Mr Melhem: I also rise to speak in support of the Owner Drivers and Forestry Contractors Amendment Bill 2019. I want to congratulate the Minister for Roads for bringing this bill to the house. I also want to recognise the good work the Transport Workers Union has been doing in that space over the years to make sure we introduce some fairness into how contracts are negotiated in the industry. As we know owner-drivers invest a lot of their family fortune or money and they take on a lot of the risks. Most of them mortgage their houses and their assets to buy a truck or a piece of equipment so they can have their own business, work in the industry and earn a living. Yet they have to compete with each other, and some players in the industry, particularly employers, put pressure on owner-drivers and their costs. Basically the lowest common denominator wins.

In any business if someone wants to put out a tender to win a job, that is fair enough. You look at cost and quality et cetera. But in certain sectors, like the owner-drivers, I think it is very important to have a uniform approach. You need to get the base costs adhered to. We have seen that for owner-drivers in the construction industry, where price cutting was happening like there was no tomorrow because contractors in that industry were trying to pick the lowest cost. That compromises quality and health and safety and turns worker against worker. As far as I am concerned these owner-drivers are workers, like any employees; they are not employing dozens or hundreds of people. They are working for themselves operating equipment. Some of them might have one or two employees. Therefore as far as I am concerned they are workers, and they should be able to have some sort of collective approach.

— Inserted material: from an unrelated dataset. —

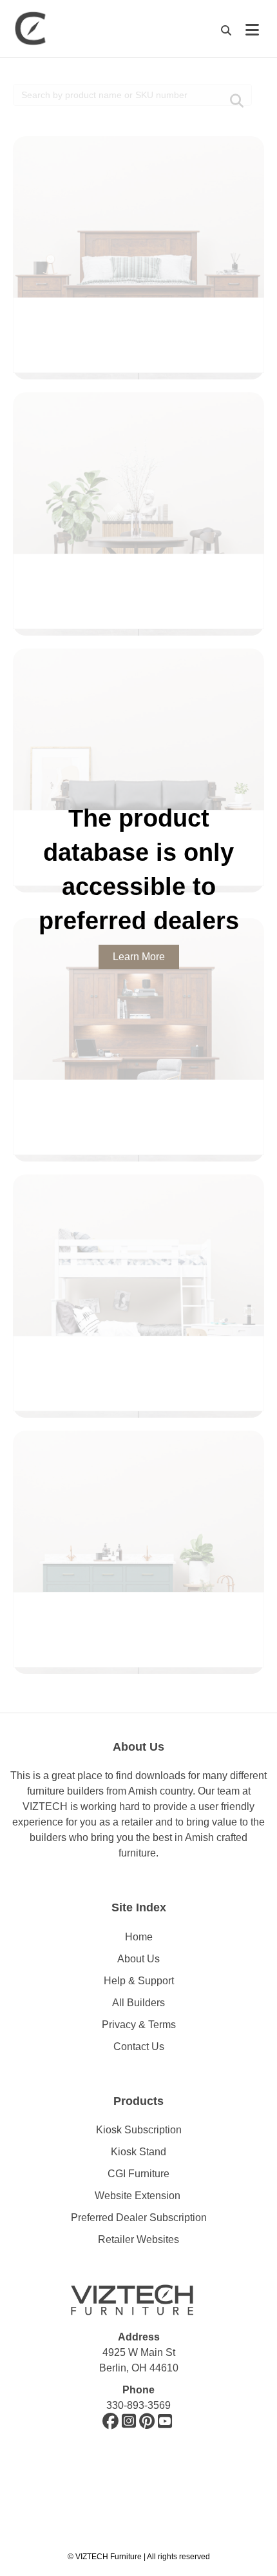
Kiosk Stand (138, 2151)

The bill basically creates a level playing field by compelling the industry, or the employers—we are going to use this term for the people who are going to engage their services—to understand, for example, that the cost to service an owner-driver’s truck is worth X. So to operate a truck with all the safety standards and requirements to operate in the industry might cost $100 an hour, for argument’s sake—and I am just giving that figure as an example. Then it is up to the operator to decide how much their labour is worth. Is it worth $20 an hour or $50 an hour et cetera? But at least no-one can undercut the base cost. My understanding is there have been some examples quoted by the TWU over the years. They have been battling with employers and trying to address the fact that some even go under the base cost. That can only lead to one thing: using inferior equipment and compromising safety—the safety of these individuals operating this equipment and the safety of the public.

We know how large these trucks are and how fast they can go on major roads, especially on country roads, and I do drive past them from time to time. It is very important that this bill will actually do two things. One is it will give the owner-drivers a fair chance to be able to earn a living, and secondly, it will address the safety issues to make sure owner-drivers are not being put at risk and that they are not putting Victorian drivers and the rest of the community at risk. So it is always about that fair balance, and that is why I endorse the bill. I again want to congratulate the minister for putting it together, the TWU and all the owner-drivers who have been involved and consulted in the development of this bill. I hope the industry will actually implement the provisions of this legislation to make sure we get a fair system in place to make sure it is a win-win for the industry and a win-win for the owner-drivers and for the safety of the public. With those few words, I commend the bill to the house. Motion agreed to. Read second time.